Task objective:
Working from the entries that follow, transcribe exactly and only the lines from the one with "Screen dimensions: 800x776" through the last, pictures excluded.

━━━━━ Dataset excerpts ━━━━━

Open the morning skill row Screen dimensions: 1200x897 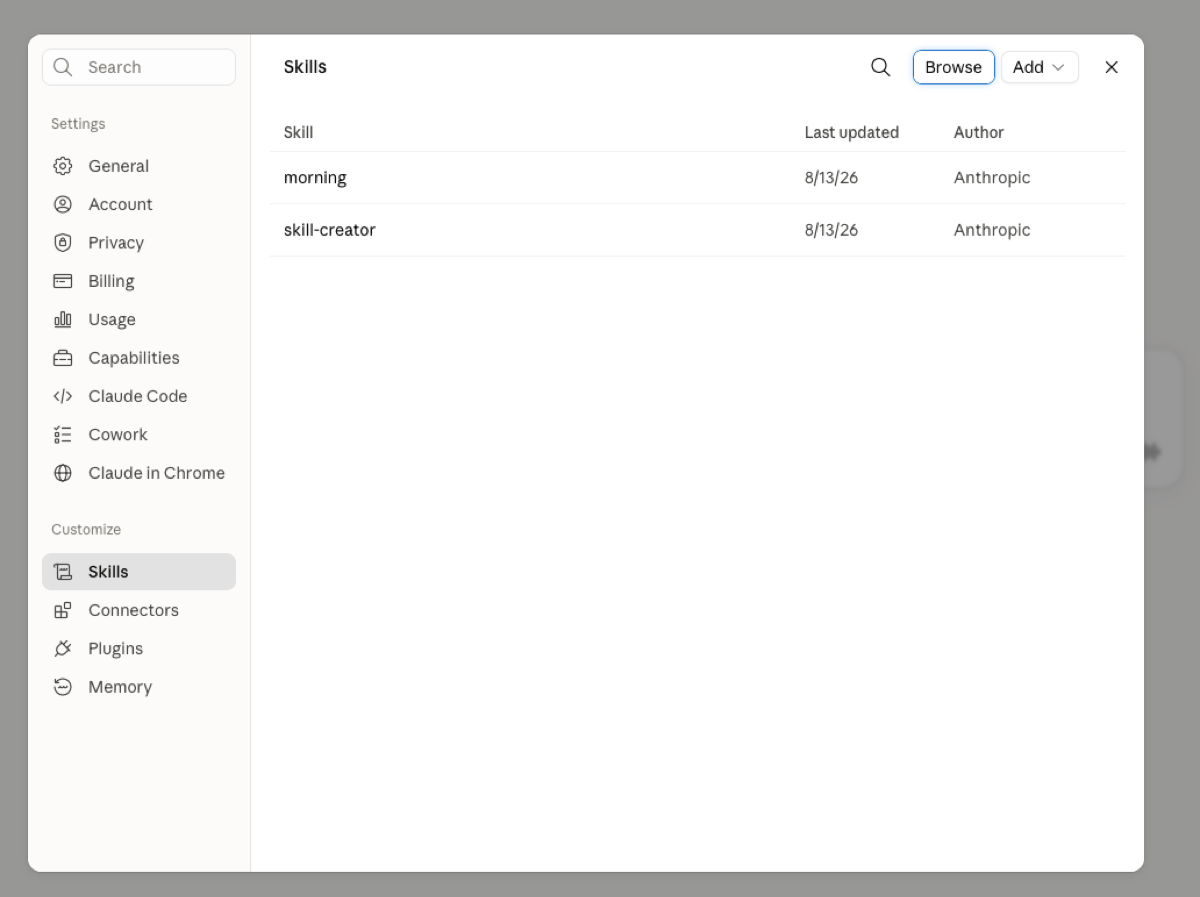697,178
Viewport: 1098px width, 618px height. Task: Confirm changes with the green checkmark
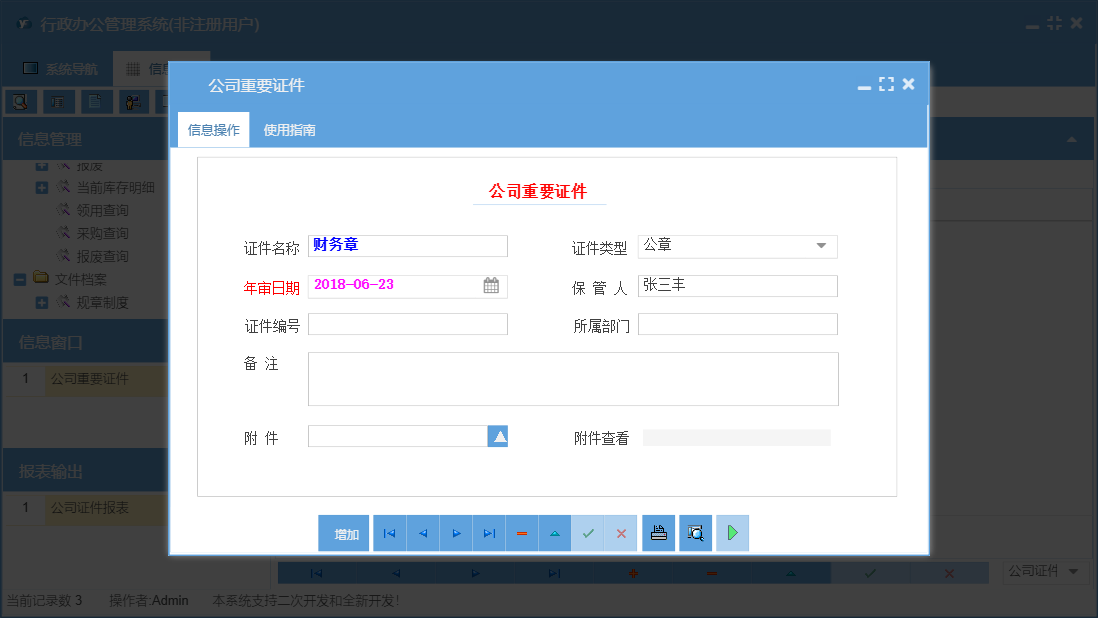pyautogui.click(x=588, y=533)
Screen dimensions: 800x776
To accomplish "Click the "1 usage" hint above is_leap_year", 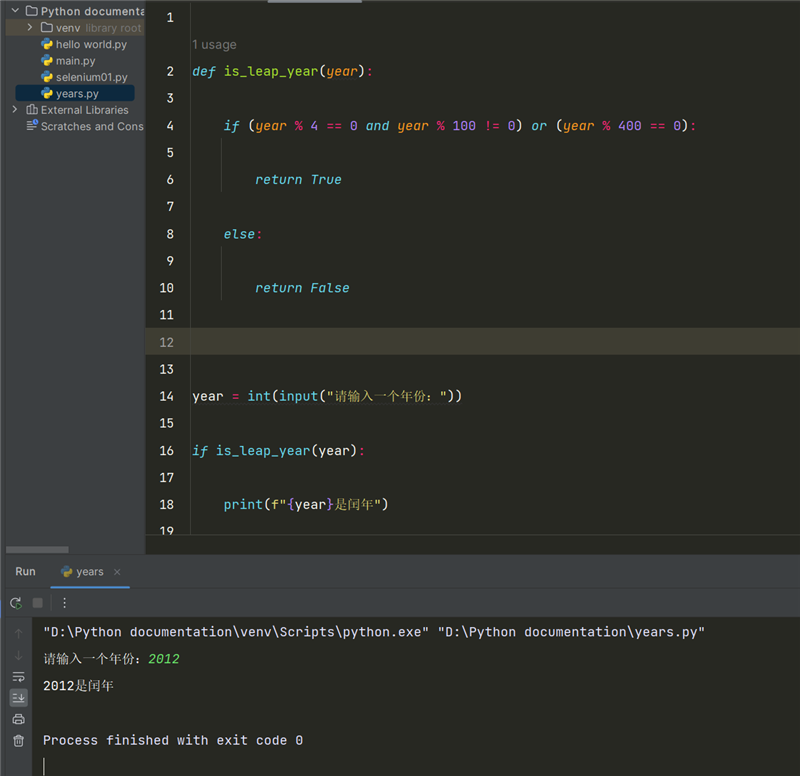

━━━━━

Written solution:
Screen dimensions: 800x776
To accomplish "Click the "1 usage" hint above is_leap_year", 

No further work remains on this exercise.